---------- RECORD SET

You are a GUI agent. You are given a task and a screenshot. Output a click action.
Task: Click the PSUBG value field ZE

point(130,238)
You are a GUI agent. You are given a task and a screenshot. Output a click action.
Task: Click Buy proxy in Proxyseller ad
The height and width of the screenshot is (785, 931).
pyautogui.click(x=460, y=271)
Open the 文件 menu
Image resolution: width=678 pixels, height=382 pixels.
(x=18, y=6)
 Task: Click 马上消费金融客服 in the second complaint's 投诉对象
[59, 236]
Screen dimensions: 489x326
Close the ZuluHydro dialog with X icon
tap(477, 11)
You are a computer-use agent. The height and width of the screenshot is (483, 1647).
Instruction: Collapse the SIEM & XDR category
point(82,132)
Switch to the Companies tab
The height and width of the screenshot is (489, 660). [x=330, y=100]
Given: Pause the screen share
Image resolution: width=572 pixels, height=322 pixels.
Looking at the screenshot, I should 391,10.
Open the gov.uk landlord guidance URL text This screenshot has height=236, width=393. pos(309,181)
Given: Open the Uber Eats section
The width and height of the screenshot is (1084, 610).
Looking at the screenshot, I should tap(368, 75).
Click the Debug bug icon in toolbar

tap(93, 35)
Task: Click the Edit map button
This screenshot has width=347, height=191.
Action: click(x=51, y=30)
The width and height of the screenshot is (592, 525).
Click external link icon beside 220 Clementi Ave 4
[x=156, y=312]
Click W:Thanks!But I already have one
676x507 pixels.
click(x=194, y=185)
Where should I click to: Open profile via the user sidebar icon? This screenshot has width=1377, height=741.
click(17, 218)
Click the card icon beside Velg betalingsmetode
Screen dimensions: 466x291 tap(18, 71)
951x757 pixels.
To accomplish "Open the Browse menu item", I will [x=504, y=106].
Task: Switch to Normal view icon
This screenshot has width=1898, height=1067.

--------------------

Rewrite every line above with "icon" changed to "symbol" and nothing else altered.

You are a GUI agent. You are given a task and a screenshot. Output a click action.
Task: Click the PSUBG value field ZE

point(130,238)
You are a GUI agent. You are given a task and a screenshot. Output a click action.
Task: Click Buy proxy in Proxyseller ad
The height and width of the screenshot is (785, 931).
pyautogui.click(x=460, y=271)
Open the 文件 menu
Image resolution: width=678 pixels, height=382 pixels.
(x=18, y=6)
 Task: Click 马上消费金融客服 in the second complaint's 投诉对象
[59, 236]
Screen dimensions: 489x326
Close the ZuluHydro dialog with X symbol
tap(477, 11)
You are a computer-use agent. The height and width of the screenshot is (483, 1647).
Instruction: Collapse the SIEM & XDR category
point(82,132)
Switch to the Companies tab
The height and width of the screenshot is (489, 660). [x=330, y=100]
Given: Pause the screen share
Image resolution: width=572 pixels, height=322 pixels.
Looking at the screenshot, I should 391,10.
Open the gov.uk landlord guidance URL text This screenshot has height=236, width=393. pos(309,181)
Given: Open the Uber Eats section
The width and height of the screenshot is (1084, 610).
Looking at the screenshot, I should tap(368, 75).
Click the Debug bug symbol in toolbar

tap(93, 35)
Task: Click the Edit map button
This screenshot has width=347, height=191.
Action: click(x=51, y=30)
The width and height of the screenshot is (592, 525).
Click external link symbol beside 220 Clementi Ave 4
[x=156, y=312]
Click W:Thanks!But I already have one
676x507 pixels.
click(x=194, y=185)
Where should I click to: Open profile via the user sidebar symbol? This screenshot has width=1377, height=741.
click(17, 218)
Click the card symbol beside Velg betalingsmetode
Screen dimensions: 466x291 tap(18, 71)
951x757 pixels.
To accomplish "Open the Browse menu item", I will [x=504, y=106].
Task: Switch to Normal view symbol
This screenshot has width=1898, height=1067.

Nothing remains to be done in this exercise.